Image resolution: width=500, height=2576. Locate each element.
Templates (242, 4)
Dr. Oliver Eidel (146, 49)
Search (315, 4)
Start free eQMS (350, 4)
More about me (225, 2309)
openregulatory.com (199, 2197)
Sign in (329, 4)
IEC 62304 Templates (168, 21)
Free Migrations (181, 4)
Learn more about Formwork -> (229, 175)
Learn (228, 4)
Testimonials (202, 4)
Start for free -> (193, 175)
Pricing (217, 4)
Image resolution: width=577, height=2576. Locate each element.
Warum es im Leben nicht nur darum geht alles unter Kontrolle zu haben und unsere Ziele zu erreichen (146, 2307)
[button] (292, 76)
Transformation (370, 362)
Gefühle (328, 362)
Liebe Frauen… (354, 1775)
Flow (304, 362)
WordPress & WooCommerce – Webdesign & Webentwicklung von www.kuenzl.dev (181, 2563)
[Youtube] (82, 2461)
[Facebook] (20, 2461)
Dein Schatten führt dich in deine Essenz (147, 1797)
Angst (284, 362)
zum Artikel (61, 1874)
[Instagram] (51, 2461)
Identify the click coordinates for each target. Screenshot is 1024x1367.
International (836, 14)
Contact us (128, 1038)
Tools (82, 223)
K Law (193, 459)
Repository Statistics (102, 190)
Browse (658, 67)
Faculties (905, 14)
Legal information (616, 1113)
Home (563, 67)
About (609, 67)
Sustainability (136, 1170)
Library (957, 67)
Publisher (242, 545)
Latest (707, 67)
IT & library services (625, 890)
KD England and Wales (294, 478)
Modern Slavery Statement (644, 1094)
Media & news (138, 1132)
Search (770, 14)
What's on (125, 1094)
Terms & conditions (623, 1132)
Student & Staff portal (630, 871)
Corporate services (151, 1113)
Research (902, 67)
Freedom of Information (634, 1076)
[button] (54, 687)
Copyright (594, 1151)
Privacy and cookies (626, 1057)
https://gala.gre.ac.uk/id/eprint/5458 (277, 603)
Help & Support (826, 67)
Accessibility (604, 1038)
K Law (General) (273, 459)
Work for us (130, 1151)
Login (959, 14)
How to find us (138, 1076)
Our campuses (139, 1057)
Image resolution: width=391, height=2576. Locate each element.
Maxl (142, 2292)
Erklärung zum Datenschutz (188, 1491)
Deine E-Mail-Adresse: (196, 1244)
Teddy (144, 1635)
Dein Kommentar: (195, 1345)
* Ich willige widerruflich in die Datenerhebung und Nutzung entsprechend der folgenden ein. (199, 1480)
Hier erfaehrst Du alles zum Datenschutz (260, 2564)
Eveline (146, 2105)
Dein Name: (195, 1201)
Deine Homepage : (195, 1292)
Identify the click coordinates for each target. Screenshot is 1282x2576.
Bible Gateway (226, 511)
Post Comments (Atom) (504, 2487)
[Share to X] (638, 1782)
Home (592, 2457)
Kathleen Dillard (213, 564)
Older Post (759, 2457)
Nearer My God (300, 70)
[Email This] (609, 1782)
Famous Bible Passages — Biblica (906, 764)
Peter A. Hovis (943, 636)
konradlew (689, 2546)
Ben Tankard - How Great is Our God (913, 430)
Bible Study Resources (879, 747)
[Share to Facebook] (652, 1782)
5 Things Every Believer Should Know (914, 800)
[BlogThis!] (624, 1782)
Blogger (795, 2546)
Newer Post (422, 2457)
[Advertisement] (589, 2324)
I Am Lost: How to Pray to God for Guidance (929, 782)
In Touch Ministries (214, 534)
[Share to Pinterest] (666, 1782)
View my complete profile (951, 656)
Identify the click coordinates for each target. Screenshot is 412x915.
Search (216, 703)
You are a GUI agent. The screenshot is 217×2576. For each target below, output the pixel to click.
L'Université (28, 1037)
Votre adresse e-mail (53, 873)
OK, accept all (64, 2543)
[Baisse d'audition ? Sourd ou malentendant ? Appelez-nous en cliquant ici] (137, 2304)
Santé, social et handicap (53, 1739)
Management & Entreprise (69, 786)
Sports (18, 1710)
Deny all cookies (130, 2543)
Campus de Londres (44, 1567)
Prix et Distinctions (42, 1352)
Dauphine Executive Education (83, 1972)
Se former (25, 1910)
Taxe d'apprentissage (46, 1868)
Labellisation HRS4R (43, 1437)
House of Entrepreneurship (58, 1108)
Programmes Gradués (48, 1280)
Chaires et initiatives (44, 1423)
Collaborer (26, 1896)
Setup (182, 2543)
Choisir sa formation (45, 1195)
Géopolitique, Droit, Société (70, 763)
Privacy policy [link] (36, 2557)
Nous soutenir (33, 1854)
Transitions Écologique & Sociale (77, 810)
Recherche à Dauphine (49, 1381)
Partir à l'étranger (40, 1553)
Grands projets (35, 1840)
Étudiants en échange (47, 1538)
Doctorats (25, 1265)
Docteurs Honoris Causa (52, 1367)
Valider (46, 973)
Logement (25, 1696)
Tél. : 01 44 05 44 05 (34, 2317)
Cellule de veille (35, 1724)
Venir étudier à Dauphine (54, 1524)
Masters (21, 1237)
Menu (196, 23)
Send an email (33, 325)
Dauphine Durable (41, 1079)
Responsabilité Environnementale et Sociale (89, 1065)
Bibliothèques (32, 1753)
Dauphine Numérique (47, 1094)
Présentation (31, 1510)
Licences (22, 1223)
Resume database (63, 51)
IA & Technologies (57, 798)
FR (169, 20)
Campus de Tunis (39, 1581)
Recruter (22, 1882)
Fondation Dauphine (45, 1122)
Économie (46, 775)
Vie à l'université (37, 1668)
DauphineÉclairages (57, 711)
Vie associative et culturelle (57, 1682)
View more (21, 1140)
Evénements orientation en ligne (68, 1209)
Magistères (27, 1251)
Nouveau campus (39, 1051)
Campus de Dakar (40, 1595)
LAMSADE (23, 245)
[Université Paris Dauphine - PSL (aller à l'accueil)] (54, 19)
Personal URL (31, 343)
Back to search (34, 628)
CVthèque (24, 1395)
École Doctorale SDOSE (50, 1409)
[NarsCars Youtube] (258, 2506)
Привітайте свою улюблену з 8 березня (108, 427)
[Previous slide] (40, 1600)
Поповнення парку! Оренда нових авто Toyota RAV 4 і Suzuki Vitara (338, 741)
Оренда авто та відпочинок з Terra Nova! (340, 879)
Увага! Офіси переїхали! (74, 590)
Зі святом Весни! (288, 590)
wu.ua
****
**What needs to be done:** Among the records above, find each line holding "Locate" and list it.

**Result:**
Image resolution: width=500, height=2576. Locate each element.
Image resolution: width=577, height=2576. Locate each element.
Image resolution: width=391, height=2576. Locate each element.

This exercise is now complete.